>> begin MATERIAL TO PROCESS

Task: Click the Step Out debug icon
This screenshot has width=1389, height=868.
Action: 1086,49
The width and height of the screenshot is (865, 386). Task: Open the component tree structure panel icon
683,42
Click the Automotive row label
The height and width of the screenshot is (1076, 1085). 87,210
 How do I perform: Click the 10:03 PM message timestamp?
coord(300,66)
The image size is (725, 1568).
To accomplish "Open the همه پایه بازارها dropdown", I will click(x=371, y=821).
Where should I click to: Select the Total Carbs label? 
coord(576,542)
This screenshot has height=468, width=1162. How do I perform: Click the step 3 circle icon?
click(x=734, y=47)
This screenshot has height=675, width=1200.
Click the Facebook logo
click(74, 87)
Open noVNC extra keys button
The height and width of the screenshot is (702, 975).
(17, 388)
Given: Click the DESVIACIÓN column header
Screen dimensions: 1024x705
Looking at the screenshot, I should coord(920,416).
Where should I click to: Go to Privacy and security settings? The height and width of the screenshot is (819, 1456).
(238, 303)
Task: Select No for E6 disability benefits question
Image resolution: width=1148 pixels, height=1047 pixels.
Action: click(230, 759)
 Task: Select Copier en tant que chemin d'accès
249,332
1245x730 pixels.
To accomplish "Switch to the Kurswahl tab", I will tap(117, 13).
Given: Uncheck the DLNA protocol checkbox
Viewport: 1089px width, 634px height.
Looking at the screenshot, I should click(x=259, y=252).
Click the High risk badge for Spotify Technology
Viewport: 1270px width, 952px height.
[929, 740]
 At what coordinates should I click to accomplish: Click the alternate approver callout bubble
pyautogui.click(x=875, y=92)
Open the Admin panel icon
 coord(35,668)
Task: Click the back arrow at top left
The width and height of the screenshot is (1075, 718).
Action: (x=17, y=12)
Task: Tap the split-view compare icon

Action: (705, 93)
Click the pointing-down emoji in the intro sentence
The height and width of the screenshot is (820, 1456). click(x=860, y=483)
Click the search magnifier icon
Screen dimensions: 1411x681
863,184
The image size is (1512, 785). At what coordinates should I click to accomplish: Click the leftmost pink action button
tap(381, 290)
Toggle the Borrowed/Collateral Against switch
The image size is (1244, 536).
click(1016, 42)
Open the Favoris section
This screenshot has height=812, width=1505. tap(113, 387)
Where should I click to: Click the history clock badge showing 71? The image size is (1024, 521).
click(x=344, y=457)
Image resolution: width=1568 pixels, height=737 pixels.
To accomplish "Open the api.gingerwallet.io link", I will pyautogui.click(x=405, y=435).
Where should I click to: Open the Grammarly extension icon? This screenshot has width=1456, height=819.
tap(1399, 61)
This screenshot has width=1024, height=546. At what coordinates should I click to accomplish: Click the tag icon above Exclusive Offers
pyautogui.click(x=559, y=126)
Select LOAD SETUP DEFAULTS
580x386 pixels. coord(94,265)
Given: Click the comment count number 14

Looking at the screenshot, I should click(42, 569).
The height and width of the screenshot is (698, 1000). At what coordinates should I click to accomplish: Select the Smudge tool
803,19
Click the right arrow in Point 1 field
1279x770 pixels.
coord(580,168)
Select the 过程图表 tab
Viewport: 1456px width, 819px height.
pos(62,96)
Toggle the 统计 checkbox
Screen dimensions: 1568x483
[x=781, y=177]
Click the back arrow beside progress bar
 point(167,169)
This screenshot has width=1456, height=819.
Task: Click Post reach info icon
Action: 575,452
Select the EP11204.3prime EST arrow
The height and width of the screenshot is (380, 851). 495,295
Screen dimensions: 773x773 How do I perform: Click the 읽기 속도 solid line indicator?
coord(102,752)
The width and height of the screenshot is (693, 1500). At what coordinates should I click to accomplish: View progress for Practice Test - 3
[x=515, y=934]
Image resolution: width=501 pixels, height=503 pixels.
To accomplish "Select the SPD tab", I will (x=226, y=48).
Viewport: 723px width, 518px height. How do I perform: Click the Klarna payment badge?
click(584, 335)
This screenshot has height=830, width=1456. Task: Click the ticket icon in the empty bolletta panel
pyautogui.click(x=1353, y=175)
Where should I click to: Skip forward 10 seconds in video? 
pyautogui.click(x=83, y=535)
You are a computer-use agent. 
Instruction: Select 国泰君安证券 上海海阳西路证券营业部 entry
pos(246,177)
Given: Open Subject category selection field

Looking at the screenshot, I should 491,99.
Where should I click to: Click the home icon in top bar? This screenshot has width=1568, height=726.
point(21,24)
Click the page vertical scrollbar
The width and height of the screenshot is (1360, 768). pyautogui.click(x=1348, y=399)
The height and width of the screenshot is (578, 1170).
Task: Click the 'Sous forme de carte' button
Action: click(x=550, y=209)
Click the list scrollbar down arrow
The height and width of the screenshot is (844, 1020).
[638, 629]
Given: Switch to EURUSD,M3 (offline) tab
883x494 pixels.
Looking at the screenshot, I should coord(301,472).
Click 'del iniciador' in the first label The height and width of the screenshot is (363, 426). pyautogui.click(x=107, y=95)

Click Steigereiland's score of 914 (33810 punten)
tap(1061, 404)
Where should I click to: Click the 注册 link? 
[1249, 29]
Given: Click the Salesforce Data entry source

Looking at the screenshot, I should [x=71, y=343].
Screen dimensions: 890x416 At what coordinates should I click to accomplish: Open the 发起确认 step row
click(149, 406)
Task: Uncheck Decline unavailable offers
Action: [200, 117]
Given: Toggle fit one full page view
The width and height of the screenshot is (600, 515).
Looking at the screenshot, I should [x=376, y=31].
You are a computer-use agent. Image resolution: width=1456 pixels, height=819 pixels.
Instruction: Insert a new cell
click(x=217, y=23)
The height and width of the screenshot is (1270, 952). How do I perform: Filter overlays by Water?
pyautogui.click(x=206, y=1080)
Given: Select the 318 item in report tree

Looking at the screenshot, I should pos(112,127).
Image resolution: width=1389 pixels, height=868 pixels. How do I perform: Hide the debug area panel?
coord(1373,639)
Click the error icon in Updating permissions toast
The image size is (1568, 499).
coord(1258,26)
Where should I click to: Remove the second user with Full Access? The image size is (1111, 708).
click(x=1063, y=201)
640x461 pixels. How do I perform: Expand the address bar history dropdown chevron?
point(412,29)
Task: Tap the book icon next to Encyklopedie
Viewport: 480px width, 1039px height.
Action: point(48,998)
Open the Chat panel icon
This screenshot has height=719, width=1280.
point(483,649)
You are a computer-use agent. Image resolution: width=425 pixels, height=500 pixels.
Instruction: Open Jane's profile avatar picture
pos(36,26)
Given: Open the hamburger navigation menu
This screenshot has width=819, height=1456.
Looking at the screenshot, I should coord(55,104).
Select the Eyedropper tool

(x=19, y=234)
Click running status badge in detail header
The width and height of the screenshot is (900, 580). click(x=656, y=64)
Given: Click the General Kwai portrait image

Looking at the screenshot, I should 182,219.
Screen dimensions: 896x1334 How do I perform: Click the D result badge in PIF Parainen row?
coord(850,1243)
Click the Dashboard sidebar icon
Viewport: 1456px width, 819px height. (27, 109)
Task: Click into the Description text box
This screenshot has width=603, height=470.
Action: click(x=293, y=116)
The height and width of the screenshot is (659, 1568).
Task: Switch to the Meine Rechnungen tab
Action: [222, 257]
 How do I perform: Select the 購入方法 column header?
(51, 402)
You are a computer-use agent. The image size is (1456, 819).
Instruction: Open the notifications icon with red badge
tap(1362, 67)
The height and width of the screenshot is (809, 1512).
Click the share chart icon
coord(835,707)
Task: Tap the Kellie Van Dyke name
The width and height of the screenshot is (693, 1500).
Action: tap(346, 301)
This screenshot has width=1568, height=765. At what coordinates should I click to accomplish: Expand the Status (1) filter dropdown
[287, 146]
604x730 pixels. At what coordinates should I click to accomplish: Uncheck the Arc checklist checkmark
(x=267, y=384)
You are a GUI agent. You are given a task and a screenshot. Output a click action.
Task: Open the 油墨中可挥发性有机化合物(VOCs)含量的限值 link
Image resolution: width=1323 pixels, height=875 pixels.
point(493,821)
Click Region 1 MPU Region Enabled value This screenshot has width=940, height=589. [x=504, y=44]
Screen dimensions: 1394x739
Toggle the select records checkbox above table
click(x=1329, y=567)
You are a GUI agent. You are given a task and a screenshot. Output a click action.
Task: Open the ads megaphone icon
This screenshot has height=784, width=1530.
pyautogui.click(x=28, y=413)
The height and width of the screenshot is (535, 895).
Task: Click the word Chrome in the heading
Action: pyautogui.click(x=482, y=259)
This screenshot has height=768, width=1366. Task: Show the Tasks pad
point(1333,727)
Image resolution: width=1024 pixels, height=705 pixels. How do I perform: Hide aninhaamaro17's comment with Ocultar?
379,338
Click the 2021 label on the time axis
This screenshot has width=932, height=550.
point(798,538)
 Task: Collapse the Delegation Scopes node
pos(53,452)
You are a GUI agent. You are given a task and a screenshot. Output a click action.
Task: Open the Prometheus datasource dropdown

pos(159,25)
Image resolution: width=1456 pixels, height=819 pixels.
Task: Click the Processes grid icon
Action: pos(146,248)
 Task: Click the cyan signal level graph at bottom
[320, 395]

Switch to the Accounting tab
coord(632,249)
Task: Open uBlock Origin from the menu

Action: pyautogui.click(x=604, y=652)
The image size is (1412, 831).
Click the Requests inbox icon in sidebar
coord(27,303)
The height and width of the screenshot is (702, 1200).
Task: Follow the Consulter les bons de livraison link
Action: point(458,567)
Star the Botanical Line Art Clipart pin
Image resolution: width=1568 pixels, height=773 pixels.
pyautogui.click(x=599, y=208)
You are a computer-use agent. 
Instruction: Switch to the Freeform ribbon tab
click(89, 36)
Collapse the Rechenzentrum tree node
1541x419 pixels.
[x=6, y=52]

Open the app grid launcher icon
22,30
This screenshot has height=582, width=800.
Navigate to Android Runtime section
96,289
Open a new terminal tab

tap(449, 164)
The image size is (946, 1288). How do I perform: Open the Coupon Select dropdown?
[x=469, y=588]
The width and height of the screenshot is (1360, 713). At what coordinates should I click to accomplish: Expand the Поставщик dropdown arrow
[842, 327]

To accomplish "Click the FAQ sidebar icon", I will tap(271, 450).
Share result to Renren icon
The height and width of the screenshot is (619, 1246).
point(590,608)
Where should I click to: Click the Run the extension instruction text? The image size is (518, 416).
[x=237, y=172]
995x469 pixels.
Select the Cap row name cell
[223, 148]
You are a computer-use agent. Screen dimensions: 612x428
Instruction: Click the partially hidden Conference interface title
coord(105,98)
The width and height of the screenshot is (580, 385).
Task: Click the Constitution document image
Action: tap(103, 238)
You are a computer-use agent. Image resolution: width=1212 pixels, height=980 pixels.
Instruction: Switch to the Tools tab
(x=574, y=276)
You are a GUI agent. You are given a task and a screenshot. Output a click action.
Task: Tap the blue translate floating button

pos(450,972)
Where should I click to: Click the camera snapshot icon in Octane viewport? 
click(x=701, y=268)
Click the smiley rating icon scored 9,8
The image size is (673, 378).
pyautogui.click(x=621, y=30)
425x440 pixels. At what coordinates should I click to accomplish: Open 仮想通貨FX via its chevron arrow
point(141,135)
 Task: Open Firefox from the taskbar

>> end MATERIAL TO PROCESS

Extract the lines of the records above, starting at the line that contains "640x461 pixels. How" and ending at the line that contains "Action: point(48,998)", and reproduce them without any changes.

640x461 pixels. How do I perform: Expand the address bar history dropdown chevron?
point(412,29)
Task: Tap the book icon next to Encyklopedie
Viewport: 480px width, 1039px height.
Action: point(48,998)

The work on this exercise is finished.